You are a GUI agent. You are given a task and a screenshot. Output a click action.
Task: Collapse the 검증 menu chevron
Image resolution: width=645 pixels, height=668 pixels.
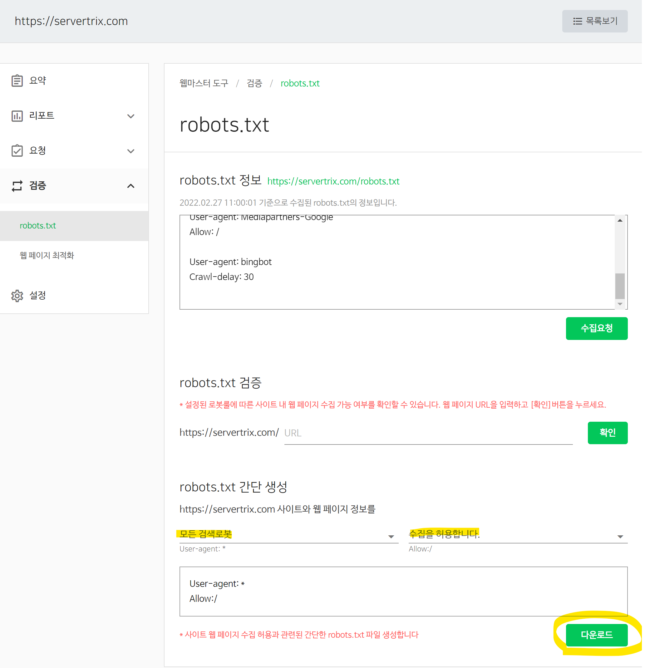coord(131,186)
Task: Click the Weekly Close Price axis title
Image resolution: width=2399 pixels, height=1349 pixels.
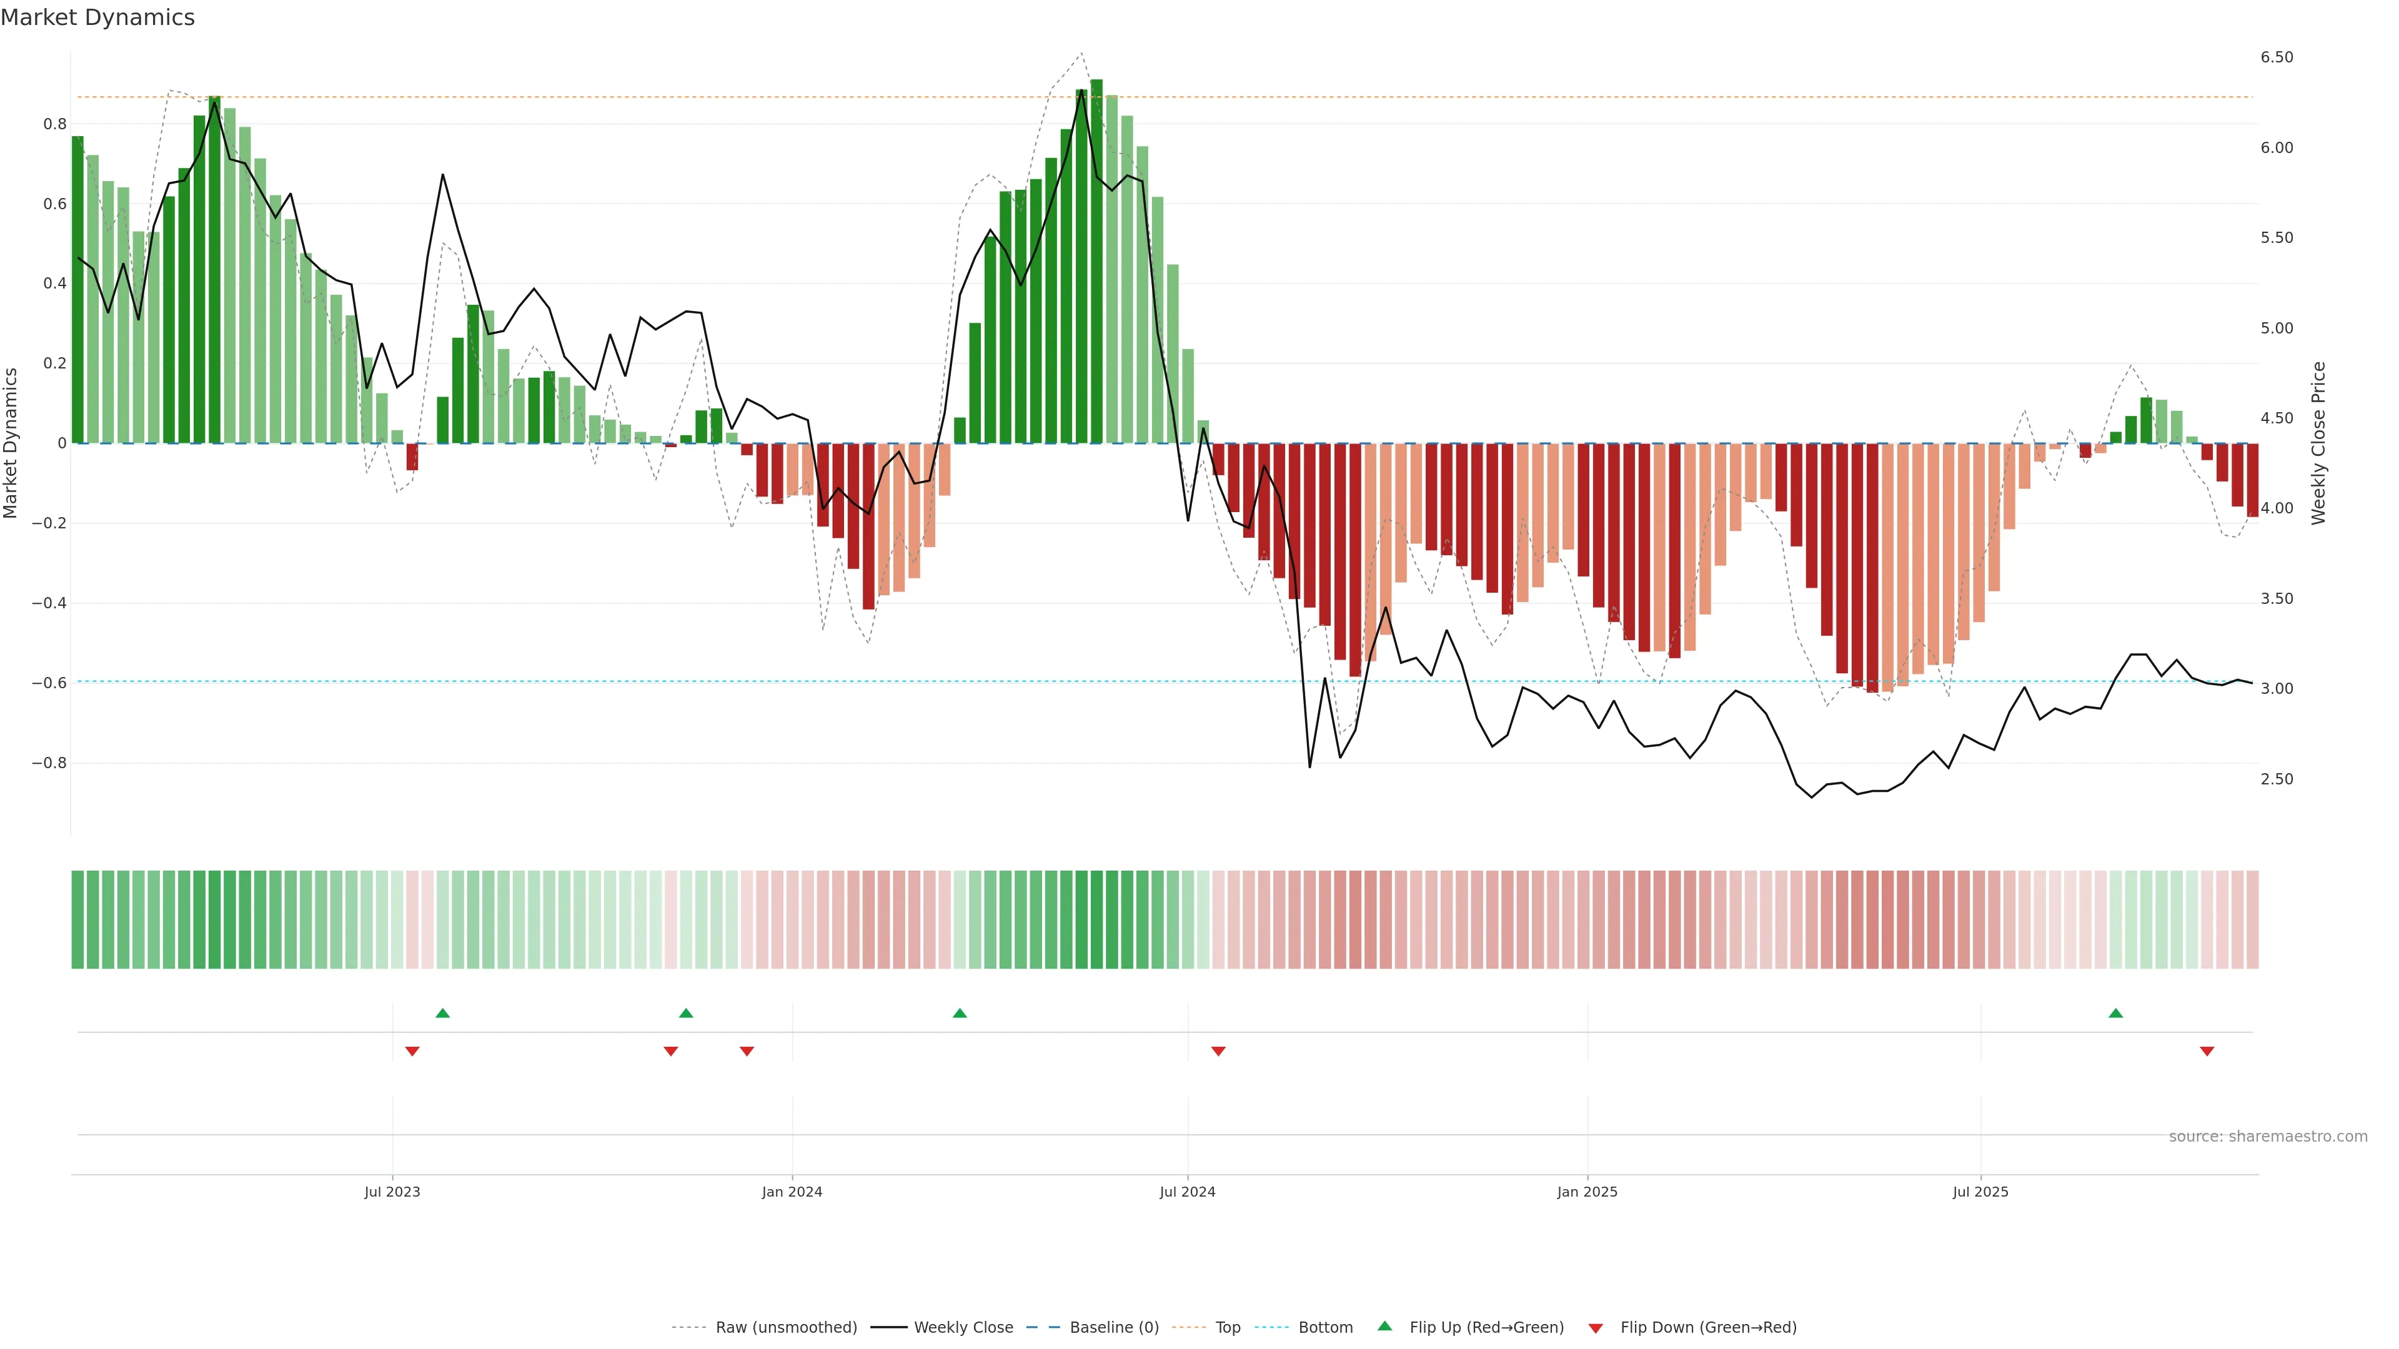Action: tap(2319, 443)
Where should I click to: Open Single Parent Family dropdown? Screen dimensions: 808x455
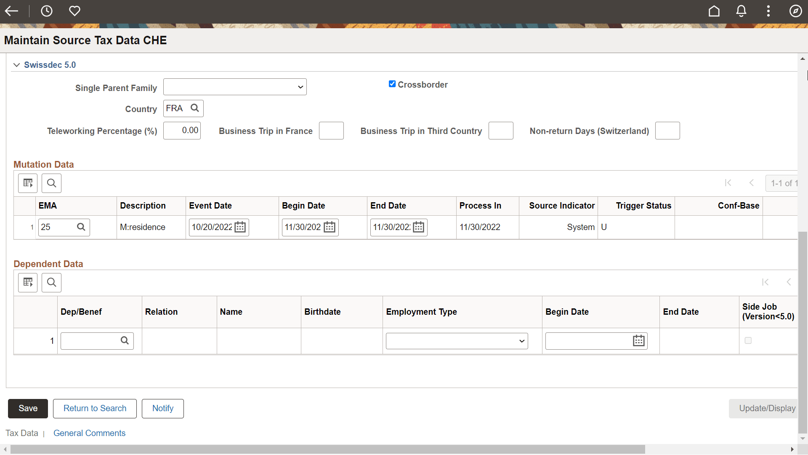pyautogui.click(x=235, y=87)
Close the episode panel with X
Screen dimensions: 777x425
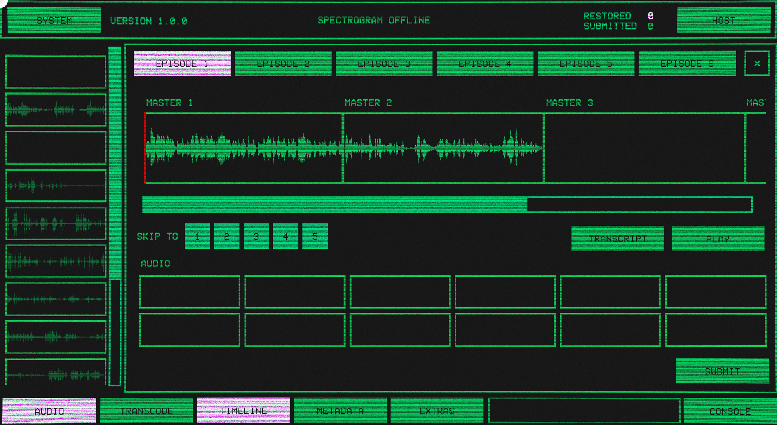757,63
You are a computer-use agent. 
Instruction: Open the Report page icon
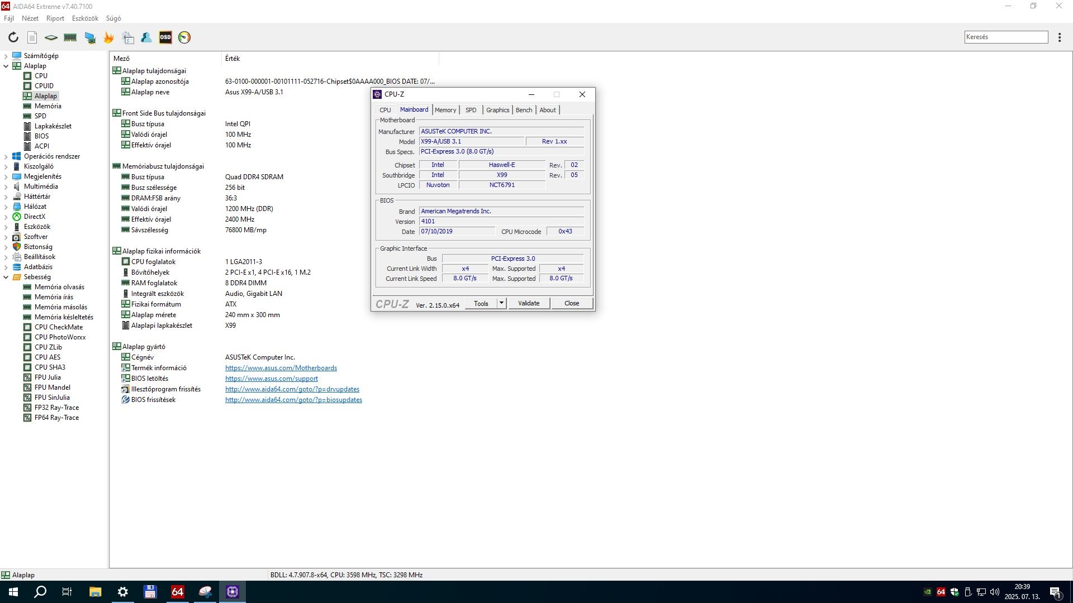(32, 37)

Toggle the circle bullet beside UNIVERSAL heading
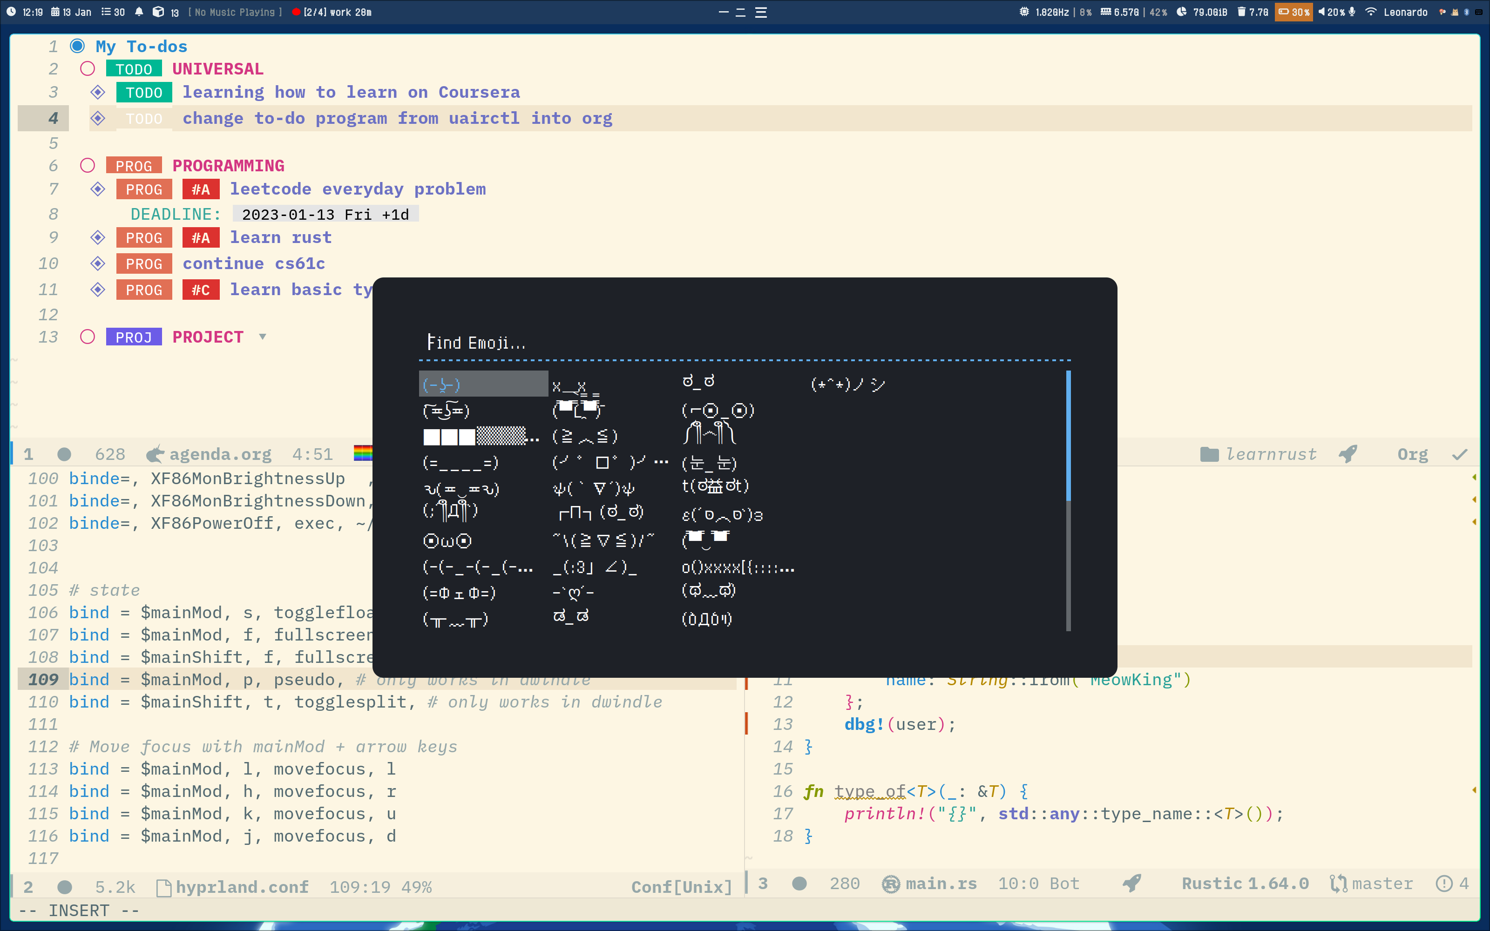[x=87, y=68]

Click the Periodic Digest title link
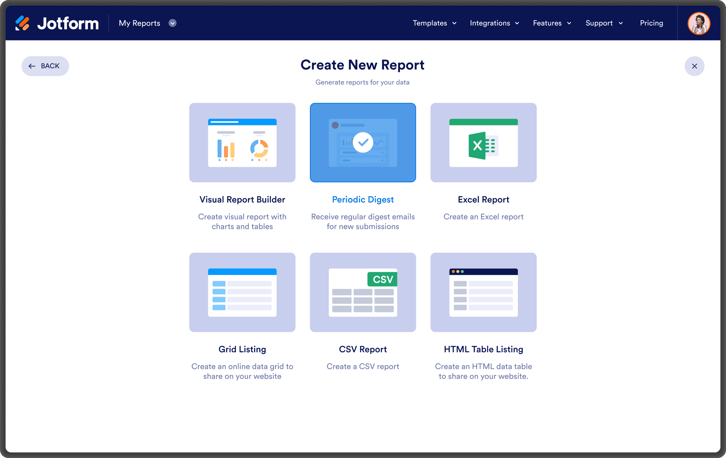(x=363, y=200)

> **YOUR TASK**: What lines above contain the string "agent"? Copy all of them.

> **EXERCISE RESPONSE**:
You are a GUI agent. You are given a task and a screenshot. Output a click action.
You are a computer-use agent. 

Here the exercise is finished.